During the course of living together and working on Pyne, my co-founder and I had discussions ranging from which name and logo we should choose, to how to divide the grocery bill. And as it goes when being in business with someone, or living with someone, there will be disagreements. I remember one of ours very well. We were having a discussion about the best way to redesign the onboarding system for our app. It had become clear that our current process had too much friction, and it was causing users to drop off. This was a major problem for our business and we both had strong ideas on how to solve it.

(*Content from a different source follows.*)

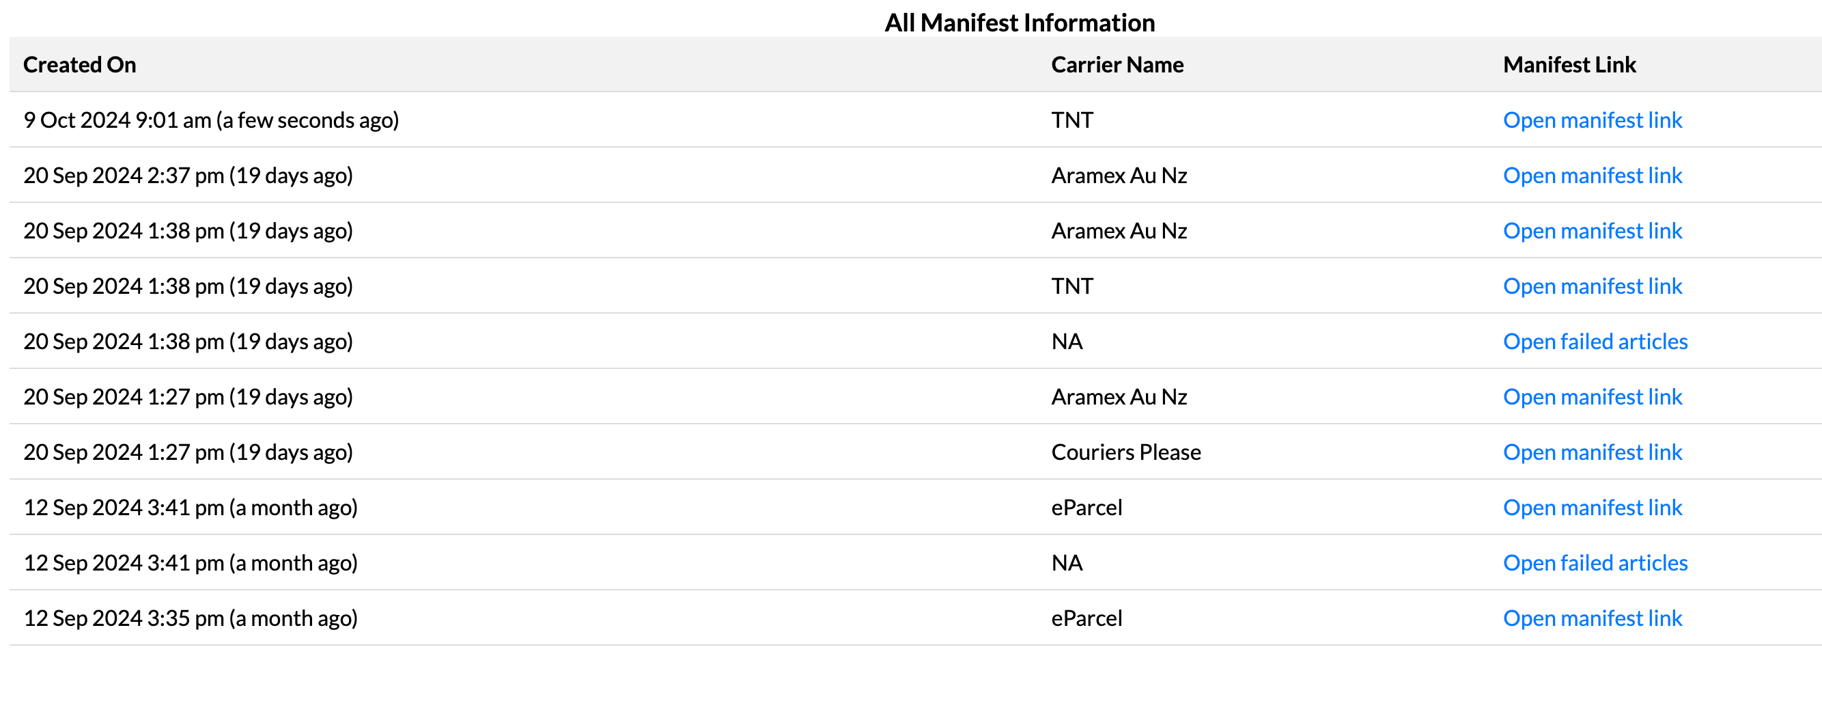Open the Couriers Please manifest link
The image size is (1822, 712).
pyautogui.click(x=1592, y=452)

As we talked about possible solutions, the conversation lead to a disagreement, which then turned into an argument, and before I knew it we were at each other’s throats. What started out as a productive meeting about a real problem, had now become a fight that was quickly getting out of control. It was at that point I started thinking, We never have these sort of arguments… what’s going on here?

Waiting for the next break in the back and forth, I asked a simple question that has gone on to help me several times since: Do we want the same thing?

That simple, yet powerful question turned our argument back into a conversation. What did we want? After a couple of minutes, we both acknowledged that all we really wanted was what was best for the business. This also led us to realize that we had many other stress points on our minds that needed to be talked about. But we were only able to get to that place of agreement by taking a step back.

The key takeaway here? When arguments between co-founders start to escalate, it’s time to take a step back and try to understand the actual factors at hand -- and talk about where each founder sees their future going. Because in the world of startup hyper stress, the issue that is driving an argument may not be the only factor. That is why it is important to gain perspective and re-establish what each founder wants, and determine other things that might be adding to the disagreement.

In our case, we both wanted the same thing, which is great. However, sometimes the answer to the question is not as straightforward. While it’s not ideal if co-founders want different things, at least an appropriate conversation can be started. By re-establishing the long term goals of each founder, the lines of communication can be opened and a solution can be worked toward.

The co-founder relationship is one of the most incredible and transformative experiences that can be shared with another person. By being able to successfully navigate your relationship through the hard times, you will be able to celebrate with each other during the good times.